その日の夜、柳の部屋から帰ってきた桐生は再び一ノ宮の部屋に訪れた。


「杏の調子はどうだ?信楽。」

「あ、会長。全然ダメだねー。薬飲んだのに。ずっと唸ってばかり。学校では元気だったのに。あ、寮母さんは保健室の先生呼びにいったよ。」

「……そうか。

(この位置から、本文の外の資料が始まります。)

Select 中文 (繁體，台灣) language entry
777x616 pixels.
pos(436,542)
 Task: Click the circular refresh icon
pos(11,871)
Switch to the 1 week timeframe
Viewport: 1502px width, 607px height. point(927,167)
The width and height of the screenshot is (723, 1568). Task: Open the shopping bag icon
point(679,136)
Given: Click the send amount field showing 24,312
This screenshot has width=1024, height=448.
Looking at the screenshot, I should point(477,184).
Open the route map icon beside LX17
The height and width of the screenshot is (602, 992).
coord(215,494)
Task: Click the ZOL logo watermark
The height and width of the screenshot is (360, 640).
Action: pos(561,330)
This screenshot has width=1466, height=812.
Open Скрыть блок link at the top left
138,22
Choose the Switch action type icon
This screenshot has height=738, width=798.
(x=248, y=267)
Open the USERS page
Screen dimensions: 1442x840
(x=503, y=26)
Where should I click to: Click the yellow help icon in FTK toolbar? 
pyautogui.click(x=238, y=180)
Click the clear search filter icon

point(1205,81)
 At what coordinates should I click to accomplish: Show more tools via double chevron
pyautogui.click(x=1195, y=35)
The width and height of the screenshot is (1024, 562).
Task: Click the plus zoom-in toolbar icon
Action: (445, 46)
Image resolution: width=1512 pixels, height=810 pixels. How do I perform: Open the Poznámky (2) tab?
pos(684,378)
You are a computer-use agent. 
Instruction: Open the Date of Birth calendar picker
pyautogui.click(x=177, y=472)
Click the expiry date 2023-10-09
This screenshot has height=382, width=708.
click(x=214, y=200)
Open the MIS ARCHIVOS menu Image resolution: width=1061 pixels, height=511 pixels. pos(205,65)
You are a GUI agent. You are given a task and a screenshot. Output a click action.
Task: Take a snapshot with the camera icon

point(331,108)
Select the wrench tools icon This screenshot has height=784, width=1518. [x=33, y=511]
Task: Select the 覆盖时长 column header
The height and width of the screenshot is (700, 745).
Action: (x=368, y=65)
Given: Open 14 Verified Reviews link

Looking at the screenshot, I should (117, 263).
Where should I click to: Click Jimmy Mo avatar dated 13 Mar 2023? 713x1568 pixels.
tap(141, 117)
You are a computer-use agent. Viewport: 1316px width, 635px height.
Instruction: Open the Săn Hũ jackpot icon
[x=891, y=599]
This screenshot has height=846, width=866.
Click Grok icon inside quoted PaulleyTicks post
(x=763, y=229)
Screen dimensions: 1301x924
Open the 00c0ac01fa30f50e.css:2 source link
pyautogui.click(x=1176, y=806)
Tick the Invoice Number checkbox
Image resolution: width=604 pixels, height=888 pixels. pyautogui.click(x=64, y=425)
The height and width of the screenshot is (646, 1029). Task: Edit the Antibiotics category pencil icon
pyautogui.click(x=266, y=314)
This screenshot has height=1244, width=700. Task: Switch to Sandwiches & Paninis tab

」


信楽は一ノ宮の頭を撫でる。


少し前の話、廊下で桐生が一ノ宮に会った時彼女はフラフラと歩いていて思わず「……杏、大丈夫か?」と話しかけてしまった。

…こんな女、放っておけばよかったのにと思っていたが、流石にフラフラしているクラスメイトを放っておくことは良心に反するので出来なかった。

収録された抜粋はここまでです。